Heuristic Analysis & Structural Design
This phase defined RemoteVision's UX architecture through heuristics, stakeholder input, and journey mapping. The findings shaped the IA and Balsamiq wireframes refined in FigJam, producing a validated structure ready for UI implementation.
Project Overview
RemoteVision was an exploratory UX phase for EPIC iO's upcoming monitoring platform, intended to unify and modernize the company's legacy product WirelessWindows. The objective was to define the system's information architecture and produce functional wireframes that could guide future design and development efforts.
As UX Designer, I led research, information architecture mapping, and low-fidelity wireframe creation to establish a documented foundation that would enable scaling the product toward a modern, cohesive solution.
Project Summary
Timeline & Team
2025
UX Designer (Research & Wireframing Phase)
Tools & Methodology
Wireframe, FigJam
Heuristic analysis, Information Architecture mapping, Low-fidelity wireframing
Key Deliverables
- • IA map defining product structure and relationships
- • Low-fidelity wireframes covering core navigation and interaction flows
- • Role-based usage model for client and uNOC teams
- • UX documentation for future implementation teams
Performance Metrics
At the time of my participation, no quantitative performance metrics were collected, as the project remained in the research and structural design phase.
Future evaluations were planned to validate usability, efficiency, and task flow optimization once development reached implementation.
Problem Statement
The project faced three main challenges:
- Legacy fragmentation: WirelessWindows lacked logical grouping between monitoring, device, and analytics modules.
- No design baseline: There was no prior documentation or UX structure to guide modernization.

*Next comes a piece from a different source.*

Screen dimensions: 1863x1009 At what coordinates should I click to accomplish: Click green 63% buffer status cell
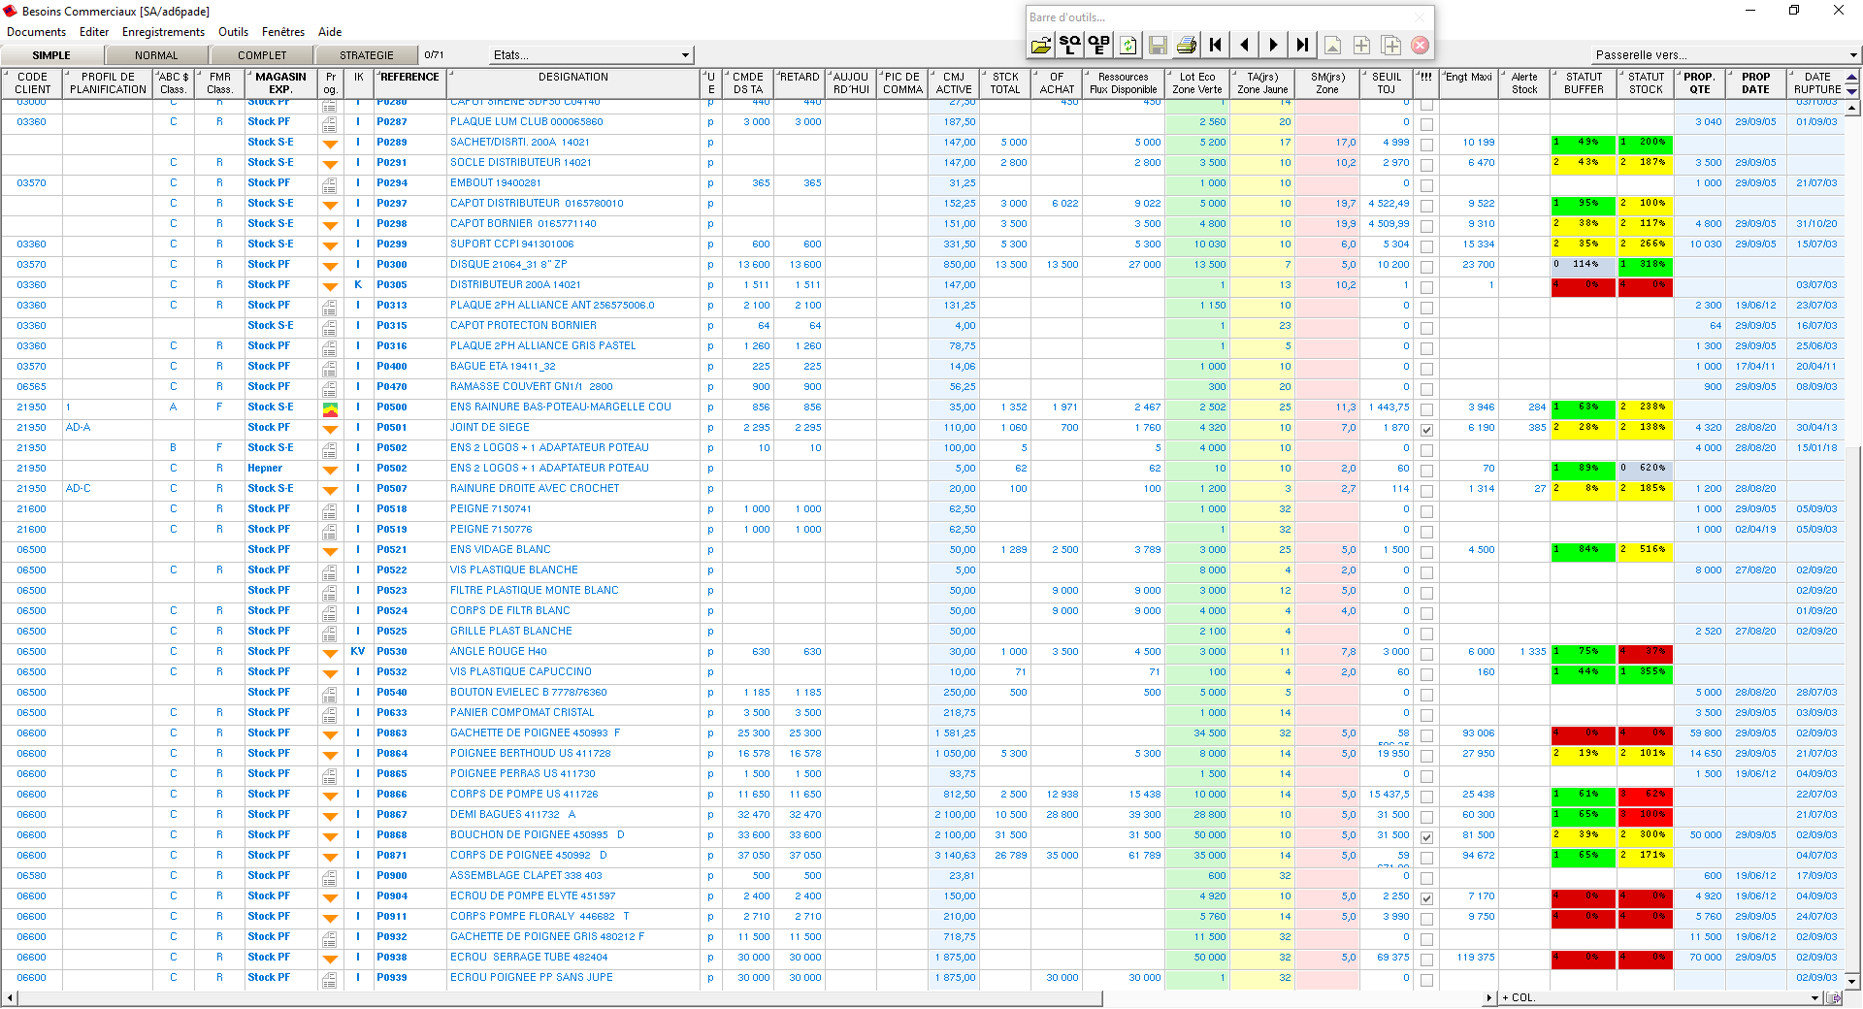[x=1583, y=407]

- Multiple user contexts: The same interface served external clients and internal uNOC operators with conflicting needs.
Challenge
The main challenge was to produce a clear, scalable UX model without prior visual assets, user data, or defined workflows — creating order from an undocumented system while maintaining flexibility for future technical evolution.
Without existing design references or usage metrics, the project required reconstructing the system's logic from scratch, identifying functional relationships and proposing a structure that could grow with the product.
Approach
Following a research and structuring methodology:
- Heuristic analysis: Evaluation of the existing WirelessWindows environment to identify patterns and limitations.
- Flow reconstruction: Mapping of system relationships and dependencies using FigJam.
- Low-fidelity wireframes: Creation of wireframes in Balsamiq Mockups representing essential navigation and layout logic.
- Dependency mapping: Documentation of functional relationships between modules, alerts, and dashboards.
- UX recommendations brief: Compilation of opportunities for scalability, responsiveness, and future design direction.
Solution
A new information architecture was defined that unified all platform areas under six main modules: Overview, Events, Devices, Analytics, Reports, and Settings.
- Separation of user experiences for Client and uNOC operations, aligned with real roles and access levels.
- Proposal of an updated navigation pattern replacing legacy sidebars with top-level menus to improve scalability and workspace clarity.
- Modular structure that allows future growth without compromising usability.
Result: a complete wireframe and information architecture package ready for the next UI design phase.
Results
A complete UX wireframe and information architecture package was delivered, ready for the next UI design phase.
The project clarified the product hierarchy and core relationships for cross-functional teams, establishing a documented UX foundation for a scalable monitoring ecosystem.
As of this publication, the project remains at the research and wireframing stage; its current implementation status is unknown.
Key Takeaway
Even without data or design maturity, early UX structure and clear documentation can transform ambiguity into a strategic blueprint for product growth.
This project demonstrated that establishing solid information architecture foundations and functional wireframes can create significant value before visual design begins, providing a clear roadmap for future implementation teams.